Non-invasive and real time blood glucose monitoring is the holy grail of diabetes. Afon Technology’s ground-breaking solution is a sensor which sits on the underside of the wrist and uses low power rf/microwave technology to track and record changes in blood glucose, in real time. It feeds back to a companion app on a smart device.
Afon Technology intends the first product release to be an indicator device which alerts the user when their blood glucose drifts into the hyperglycaemic or hypoglycaemic zones, affording better self-management for people with diabetes.
This device will also provide important trend data to a clinician who will use it to determine the ‘Time in Range’ of the wearer. Time in Range is an important measure of the person’s ability to control their blood glucose and maintain it within the normal zone. This will enable the clinician to better understand blood glucose behaviour over time, thereby enabling a more appropriate treatment.
Why do we need the Afon device?
The current ‘best option’ for a person with diabetes is a continuous glucose monitor (CGM). These are minimally invasive, with a microneedle recording blood glucose from the interstitial fluid. These have improved clinical management by providing continuous data and have improved self-management and user experience. However they are known to have a time lag from actual blood glucose change and they require replacing every 10-14 days.
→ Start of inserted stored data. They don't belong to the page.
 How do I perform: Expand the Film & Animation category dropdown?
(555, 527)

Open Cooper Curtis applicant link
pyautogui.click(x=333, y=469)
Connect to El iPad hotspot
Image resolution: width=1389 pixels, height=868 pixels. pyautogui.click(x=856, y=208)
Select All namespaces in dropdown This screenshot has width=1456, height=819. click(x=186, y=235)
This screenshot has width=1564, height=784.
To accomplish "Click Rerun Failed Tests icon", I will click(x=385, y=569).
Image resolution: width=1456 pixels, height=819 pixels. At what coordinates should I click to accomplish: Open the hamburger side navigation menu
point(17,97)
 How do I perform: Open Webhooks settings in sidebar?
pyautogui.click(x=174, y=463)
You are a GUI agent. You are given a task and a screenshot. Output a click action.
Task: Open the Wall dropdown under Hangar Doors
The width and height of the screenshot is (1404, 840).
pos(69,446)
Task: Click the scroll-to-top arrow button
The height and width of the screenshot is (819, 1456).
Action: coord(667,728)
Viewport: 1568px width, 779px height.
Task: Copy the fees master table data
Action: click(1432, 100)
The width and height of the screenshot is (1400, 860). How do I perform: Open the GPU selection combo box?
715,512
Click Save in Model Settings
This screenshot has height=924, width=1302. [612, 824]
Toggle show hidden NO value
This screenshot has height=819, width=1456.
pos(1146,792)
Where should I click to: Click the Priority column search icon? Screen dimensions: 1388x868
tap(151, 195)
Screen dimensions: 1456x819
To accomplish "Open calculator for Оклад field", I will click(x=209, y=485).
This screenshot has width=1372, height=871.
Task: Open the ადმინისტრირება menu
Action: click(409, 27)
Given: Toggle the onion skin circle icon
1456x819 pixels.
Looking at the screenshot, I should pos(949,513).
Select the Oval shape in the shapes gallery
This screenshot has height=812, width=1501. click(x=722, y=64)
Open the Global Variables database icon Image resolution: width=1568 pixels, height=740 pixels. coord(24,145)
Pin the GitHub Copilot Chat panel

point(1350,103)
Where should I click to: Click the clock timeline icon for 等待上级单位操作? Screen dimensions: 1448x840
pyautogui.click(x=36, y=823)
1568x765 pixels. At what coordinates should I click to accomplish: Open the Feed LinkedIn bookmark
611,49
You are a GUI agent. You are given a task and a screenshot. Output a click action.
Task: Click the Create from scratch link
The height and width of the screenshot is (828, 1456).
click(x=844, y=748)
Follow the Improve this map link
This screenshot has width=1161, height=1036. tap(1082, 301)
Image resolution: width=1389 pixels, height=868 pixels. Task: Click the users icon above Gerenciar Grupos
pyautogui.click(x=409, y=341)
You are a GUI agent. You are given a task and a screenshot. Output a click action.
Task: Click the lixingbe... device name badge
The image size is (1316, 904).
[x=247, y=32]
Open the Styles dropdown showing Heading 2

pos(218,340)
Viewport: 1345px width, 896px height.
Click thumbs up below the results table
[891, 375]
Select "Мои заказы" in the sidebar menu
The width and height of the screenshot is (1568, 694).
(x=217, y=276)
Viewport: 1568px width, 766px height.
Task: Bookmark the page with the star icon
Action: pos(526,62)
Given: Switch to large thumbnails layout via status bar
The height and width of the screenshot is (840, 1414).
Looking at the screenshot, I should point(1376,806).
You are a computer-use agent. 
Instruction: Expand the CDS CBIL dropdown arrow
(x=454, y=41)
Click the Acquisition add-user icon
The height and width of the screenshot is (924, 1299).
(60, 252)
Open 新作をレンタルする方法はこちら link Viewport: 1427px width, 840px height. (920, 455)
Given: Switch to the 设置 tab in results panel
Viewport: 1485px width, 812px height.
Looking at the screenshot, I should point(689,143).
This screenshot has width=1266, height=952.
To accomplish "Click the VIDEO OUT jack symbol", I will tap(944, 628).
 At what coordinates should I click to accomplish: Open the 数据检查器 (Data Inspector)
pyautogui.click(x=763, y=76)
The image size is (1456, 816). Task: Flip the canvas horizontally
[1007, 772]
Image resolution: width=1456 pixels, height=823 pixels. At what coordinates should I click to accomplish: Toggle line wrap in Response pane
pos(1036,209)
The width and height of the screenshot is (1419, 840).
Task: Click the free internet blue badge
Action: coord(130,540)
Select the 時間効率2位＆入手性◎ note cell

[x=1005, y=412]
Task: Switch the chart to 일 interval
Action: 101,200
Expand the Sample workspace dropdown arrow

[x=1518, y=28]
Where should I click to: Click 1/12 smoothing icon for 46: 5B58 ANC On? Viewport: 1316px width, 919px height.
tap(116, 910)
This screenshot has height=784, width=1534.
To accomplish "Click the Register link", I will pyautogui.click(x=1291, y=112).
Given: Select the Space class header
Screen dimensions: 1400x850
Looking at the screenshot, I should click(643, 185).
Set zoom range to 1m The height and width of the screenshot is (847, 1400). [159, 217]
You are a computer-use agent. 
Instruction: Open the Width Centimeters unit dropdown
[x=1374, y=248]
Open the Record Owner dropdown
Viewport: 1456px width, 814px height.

Our device will have no disposable or replaceable parts.
As well as being life changing for people with diabetes or pre-diabetes, we expect our device to be useful to sports people and anyone interested in health and nutrition.
The Afon Blood Glucose Sensor has undergone three rounds of testing at Profil, the world renowned diabetes research centre in Germany. Over the next year we will undertake a multi-phase trial of our disruptive technology at the Joint Clinical Research Facility (JCRF) at Swansea University. Other multi-site trials are also planned in 2023 ahead of commercialising our device in 2024.
RCD No: 008213961-0001
Diabetes is recognised as a global epidemic, at the epicentre of a worldwide healthcare crisis. There are 537 million adults living with diabetes worldwide and almost half are undiagnosed. The International Diabetes Federation predicts there to be 783 million diabetics by 2045 (IDF Diabetes Atlas, 10th Edition, 2021). There is currently no cure for diabetes.
Diabetes is a condition where the amount of glucose in a sufferer’s blood is too high because their body cannot use it properly. This is because their pancreas doesn’t produce any insulin, or not enough insulin to help glucose enter the body’s cells – or the insulin does not work properly (known as insulin resistance).
There are two main types of diabetes – Type 1 and Type 2. Both types are serious, lifelong conditions with devastating complications.